§ RECORDS FOR THIS EXERCISE

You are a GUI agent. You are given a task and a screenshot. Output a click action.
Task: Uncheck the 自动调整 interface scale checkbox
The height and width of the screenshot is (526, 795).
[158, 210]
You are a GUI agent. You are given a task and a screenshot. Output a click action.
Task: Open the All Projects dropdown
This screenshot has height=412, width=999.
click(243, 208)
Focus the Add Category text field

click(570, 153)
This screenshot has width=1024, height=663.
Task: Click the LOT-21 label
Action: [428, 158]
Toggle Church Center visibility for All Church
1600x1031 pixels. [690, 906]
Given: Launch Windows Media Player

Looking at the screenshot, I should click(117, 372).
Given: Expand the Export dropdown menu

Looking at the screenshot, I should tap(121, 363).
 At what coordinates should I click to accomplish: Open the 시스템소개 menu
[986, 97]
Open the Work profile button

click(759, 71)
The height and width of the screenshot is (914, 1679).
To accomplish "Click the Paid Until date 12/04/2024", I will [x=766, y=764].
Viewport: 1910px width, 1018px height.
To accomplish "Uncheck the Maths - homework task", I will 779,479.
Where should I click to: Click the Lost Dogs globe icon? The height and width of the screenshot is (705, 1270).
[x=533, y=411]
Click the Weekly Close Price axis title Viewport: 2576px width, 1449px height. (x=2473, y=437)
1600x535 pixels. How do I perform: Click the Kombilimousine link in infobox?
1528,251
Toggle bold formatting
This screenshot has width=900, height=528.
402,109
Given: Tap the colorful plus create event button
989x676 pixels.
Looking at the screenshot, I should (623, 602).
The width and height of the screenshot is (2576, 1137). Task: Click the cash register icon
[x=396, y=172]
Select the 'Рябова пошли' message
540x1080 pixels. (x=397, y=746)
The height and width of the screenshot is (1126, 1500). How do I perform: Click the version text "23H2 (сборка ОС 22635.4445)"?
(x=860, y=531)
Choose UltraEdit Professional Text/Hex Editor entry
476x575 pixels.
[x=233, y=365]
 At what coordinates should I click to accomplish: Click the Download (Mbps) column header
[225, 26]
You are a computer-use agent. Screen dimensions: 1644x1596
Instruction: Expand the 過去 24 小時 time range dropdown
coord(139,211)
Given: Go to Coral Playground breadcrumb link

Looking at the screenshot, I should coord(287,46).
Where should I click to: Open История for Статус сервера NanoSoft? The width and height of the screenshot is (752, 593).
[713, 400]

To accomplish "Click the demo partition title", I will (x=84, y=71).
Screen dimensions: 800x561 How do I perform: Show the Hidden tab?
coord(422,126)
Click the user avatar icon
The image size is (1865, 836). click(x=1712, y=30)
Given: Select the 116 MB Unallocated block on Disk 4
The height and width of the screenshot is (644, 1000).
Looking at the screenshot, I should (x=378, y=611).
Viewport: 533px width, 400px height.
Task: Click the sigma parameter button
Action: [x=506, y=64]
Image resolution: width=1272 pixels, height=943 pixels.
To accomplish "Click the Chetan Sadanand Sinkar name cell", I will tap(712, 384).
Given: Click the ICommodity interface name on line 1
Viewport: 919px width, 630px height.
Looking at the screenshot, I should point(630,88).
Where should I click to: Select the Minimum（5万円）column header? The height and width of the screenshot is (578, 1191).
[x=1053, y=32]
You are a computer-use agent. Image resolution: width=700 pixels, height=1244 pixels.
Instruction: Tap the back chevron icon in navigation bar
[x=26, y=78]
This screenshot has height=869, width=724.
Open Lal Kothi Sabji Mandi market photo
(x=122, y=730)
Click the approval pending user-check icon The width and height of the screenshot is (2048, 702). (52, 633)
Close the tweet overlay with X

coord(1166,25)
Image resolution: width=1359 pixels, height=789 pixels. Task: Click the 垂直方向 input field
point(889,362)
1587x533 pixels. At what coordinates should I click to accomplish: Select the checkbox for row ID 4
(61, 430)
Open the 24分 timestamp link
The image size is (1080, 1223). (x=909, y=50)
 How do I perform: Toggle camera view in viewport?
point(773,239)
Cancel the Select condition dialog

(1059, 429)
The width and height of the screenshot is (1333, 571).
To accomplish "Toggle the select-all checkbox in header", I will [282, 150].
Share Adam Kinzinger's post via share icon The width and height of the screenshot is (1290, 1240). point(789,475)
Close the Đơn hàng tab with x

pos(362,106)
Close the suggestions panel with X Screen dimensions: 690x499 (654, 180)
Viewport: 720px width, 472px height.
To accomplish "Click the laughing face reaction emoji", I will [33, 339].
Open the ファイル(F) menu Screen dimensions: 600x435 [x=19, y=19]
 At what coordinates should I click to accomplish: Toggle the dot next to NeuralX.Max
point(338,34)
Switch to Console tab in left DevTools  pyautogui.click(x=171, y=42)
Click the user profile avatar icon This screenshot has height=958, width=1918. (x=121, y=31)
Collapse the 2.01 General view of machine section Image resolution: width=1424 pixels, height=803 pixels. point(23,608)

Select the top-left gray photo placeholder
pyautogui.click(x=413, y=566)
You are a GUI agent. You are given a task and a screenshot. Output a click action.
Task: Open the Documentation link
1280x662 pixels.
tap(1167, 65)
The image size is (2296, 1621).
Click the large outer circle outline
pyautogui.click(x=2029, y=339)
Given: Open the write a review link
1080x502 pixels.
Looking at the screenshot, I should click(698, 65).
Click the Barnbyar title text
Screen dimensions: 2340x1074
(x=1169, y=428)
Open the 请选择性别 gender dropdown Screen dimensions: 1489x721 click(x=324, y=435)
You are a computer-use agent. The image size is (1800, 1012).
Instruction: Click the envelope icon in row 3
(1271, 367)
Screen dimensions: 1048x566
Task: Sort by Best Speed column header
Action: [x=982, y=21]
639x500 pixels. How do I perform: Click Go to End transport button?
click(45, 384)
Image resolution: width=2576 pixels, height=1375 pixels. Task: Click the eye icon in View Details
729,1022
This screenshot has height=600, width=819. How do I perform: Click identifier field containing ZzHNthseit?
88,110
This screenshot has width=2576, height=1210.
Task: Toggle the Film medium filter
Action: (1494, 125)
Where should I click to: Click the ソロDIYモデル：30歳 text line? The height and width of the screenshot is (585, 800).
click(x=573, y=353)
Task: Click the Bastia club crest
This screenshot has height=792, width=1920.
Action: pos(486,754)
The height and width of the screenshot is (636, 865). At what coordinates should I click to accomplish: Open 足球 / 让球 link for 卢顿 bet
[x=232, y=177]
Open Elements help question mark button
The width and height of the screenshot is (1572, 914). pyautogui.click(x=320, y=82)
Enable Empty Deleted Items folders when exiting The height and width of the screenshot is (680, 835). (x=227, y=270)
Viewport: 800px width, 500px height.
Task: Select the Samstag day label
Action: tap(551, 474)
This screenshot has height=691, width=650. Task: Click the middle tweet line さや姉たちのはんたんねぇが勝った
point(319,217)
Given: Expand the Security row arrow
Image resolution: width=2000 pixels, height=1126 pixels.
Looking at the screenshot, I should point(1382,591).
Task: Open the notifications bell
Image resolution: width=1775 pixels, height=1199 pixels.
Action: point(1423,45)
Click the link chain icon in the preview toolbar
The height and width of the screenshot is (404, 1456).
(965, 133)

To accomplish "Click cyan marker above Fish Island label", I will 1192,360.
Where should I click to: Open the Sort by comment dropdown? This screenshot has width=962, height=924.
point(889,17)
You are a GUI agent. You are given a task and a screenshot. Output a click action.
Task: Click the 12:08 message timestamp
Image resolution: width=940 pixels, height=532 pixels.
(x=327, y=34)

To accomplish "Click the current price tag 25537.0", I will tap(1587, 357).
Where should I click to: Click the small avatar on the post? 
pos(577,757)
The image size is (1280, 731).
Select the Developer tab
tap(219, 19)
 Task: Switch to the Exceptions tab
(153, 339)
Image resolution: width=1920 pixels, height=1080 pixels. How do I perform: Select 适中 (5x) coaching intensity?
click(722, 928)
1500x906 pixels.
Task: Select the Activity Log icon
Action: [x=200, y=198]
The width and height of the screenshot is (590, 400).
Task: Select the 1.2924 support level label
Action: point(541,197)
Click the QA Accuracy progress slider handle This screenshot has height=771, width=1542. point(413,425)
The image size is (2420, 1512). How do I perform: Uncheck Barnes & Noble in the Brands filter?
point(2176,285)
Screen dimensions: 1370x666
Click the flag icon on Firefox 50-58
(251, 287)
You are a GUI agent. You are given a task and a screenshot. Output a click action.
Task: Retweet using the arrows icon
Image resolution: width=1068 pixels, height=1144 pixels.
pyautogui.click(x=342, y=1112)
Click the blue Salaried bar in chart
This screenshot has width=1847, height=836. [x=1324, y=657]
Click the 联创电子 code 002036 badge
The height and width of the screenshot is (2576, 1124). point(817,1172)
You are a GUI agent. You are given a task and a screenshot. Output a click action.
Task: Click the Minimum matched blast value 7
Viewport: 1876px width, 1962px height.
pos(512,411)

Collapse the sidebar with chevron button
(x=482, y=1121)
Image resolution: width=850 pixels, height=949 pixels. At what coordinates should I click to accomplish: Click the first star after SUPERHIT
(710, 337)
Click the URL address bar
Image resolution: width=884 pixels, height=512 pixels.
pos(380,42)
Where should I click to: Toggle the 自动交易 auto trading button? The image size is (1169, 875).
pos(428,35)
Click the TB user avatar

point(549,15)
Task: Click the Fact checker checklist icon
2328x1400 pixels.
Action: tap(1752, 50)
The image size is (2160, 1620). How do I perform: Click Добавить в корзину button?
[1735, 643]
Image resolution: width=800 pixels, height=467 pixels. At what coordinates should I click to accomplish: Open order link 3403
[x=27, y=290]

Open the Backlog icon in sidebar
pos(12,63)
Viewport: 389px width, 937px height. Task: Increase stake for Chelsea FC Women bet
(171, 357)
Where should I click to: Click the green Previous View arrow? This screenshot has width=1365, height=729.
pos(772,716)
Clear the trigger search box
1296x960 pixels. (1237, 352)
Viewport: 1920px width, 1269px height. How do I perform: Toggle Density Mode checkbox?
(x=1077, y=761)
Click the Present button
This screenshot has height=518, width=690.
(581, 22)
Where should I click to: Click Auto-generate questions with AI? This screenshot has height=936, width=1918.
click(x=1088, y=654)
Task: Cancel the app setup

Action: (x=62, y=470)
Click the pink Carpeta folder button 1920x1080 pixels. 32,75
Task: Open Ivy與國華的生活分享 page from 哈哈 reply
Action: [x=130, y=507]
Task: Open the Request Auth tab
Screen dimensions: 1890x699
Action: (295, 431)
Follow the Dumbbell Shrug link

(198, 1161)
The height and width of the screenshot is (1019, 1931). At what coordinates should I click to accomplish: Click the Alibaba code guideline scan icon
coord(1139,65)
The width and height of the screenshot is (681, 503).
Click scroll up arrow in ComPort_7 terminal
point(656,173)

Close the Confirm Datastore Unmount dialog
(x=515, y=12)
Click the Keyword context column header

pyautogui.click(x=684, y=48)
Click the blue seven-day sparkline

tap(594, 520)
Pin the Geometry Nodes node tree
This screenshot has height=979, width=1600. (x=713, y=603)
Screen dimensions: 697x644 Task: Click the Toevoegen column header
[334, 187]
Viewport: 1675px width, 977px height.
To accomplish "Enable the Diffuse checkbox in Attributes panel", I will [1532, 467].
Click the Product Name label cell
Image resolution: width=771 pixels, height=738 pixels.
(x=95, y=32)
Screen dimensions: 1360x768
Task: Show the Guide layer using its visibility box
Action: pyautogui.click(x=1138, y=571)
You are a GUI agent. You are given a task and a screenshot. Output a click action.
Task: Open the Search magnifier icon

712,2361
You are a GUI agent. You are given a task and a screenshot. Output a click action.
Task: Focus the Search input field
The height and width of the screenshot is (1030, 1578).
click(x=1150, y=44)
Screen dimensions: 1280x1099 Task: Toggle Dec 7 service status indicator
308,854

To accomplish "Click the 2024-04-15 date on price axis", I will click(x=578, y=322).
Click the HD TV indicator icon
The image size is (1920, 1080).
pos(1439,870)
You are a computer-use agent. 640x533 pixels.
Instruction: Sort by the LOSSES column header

§ PROBLEM REQUIREMENTS
Retype the items from the line that contains "Switch to Console" through the line that contains "pyautogui.click(x=2029, y=339)", with each line unchanged.

§ RESPONSE TO THIS TASK
Switch to Console tab in left DevTools  pyautogui.click(x=171, y=42)
Click the user profile avatar icon This screenshot has height=958, width=1918. (x=121, y=31)
Collapse the 2.01 General view of machine section Image resolution: width=1424 pixels, height=803 pixels. point(23,608)

Select the top-left gray photo placeholder
pyautogui.click(x=413, y=566)
You are a GUI agent. You are given a task and a screenshot. Output a click action.
Task: Open the Documentation link
1280x662 pixels.
tap(1167, 65)
The image size is (2296, 1621).
Click the large outer circle outline
pyautogui.click(x=2029, y=339)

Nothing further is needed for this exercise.